### Problem to work on
Reproduce the entries so that every line matches the original exactly.

### Data for review
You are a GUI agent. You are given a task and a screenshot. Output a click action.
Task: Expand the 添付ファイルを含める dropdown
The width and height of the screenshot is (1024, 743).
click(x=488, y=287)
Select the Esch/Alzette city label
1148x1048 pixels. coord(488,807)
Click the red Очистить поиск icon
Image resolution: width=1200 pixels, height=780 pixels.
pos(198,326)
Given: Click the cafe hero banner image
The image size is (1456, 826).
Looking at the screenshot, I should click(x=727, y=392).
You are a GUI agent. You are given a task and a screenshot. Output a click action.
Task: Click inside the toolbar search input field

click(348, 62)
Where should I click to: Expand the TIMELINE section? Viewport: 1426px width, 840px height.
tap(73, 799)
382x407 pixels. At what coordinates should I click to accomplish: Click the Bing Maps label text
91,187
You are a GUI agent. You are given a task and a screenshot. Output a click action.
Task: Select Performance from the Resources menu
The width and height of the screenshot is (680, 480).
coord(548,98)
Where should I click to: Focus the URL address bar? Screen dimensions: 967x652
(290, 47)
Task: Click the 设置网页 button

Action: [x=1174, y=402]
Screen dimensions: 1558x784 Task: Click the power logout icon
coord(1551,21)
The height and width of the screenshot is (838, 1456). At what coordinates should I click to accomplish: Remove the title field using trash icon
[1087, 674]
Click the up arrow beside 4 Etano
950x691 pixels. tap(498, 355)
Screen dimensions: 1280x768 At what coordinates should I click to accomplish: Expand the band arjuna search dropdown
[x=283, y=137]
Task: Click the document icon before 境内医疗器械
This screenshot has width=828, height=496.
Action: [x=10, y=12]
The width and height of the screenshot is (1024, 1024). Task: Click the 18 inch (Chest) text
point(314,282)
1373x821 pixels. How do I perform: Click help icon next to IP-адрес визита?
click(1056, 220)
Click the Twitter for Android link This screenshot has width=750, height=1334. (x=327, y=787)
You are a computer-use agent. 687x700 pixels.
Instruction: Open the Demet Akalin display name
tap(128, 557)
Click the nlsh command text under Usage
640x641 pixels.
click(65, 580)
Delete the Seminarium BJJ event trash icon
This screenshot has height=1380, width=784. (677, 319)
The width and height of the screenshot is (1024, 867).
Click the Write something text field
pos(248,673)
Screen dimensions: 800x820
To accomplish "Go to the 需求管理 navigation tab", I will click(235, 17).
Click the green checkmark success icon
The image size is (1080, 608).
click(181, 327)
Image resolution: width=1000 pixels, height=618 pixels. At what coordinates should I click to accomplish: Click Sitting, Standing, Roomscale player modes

### Result of the exercise
You are a GUI agent. You are given a task and a screenshot. Output a click action.
Task: Expand the 添付ファイルを含める dropdown
The width and height of the screenshot is (1024, 743).
click(x=488, y=287)
Select the Esch/Alzette city label
1148x1048 pixels. coord(488,807)
Click the red Очистить поиск icon
Image resolution: width=1200 pixels, height=780 pixels.
pos(198,326)
Given: Click the cafe hero banner image
The image size is (1456, 826).
Looking at the screenshot, I should click(x=727, y=392).
You are a GUI agent. You are given a task and a screenshot. Output a click action.
Task: Click inside the toolbar search input field

click(348, 62)
Where should I click to: Expand the TIMELINE section? Viewport: 1426px width, 840px height.
tap(73, 799)
382x407 pixels. At what coordinates should I click to accomplish: Click the Bing Maps label text
91,187
You are a GUI agent. You are given a task and a screenshot. Output a click action.
Task: Select Performance from the Resources menu
The width and height of the screenshot is (680, 480).
coord(548,98)
Where should I click to: Focus the URL address bar? Screen dimensions: 967x652
(290, 47)
Task: Click the 设置网页 button

Action: [x=1174, y=402]
Screen dimensions: 1558x784 Task: Click the power logout icon
coord(1551,21)
The height and width of the screenshot is (838, 1456). At what coordinates should I click to accomplish: Remove the title field using trash icon
[1087, 674]
Click the up arrow beside 4 Etano
950x691 pixels. tap(498, 355)
Screen dimensions: 1280x768 At what coordinates should I click to accomplish: Expand the band arjuna search dropdown
[x=283, y=137]
Task: Click the document icon before 境内医疗器械
This screenshot has width=828, height=496.
Action: [x=10, y=12]
The width and height of the screenshot is (1024, 1024). Task: Click the 18 inch (Chest) text
point(314,282)
1373x821 pixels. How do I perform: Click help icon next to IP-адрес визита?
click(1056, 220)
Click the Twitter for Android link This screenshot has width=750, height=1334. (x=327, y=787)
You are a computer-use agent. 687x700 pixels.
Instruction: Open the Demet Akalin display name
tap(128, 557)
Click the nlsh command text under Usage
640x641 pixels.
click(65, 580)
Delete the Seminarium BJJ event trash icon
This screenshot has height=1380, width=784. (677, 319)
The width and height of the screenshot is (1024, 867).
Click the Write something text field
pos(248,673)
Screen dimensions: 800x820
To accomplish "Go to the 需求管理 navigation tab", I will click(235, 17).
Click the green checkmark success icon
The image size is (1080, 608).
click(181, 327)
Image resolution: width=1000 pixels, height=618 pixels. At what coordinates should I click to accomplish: Click Sitting, Standing, Roomscale player modes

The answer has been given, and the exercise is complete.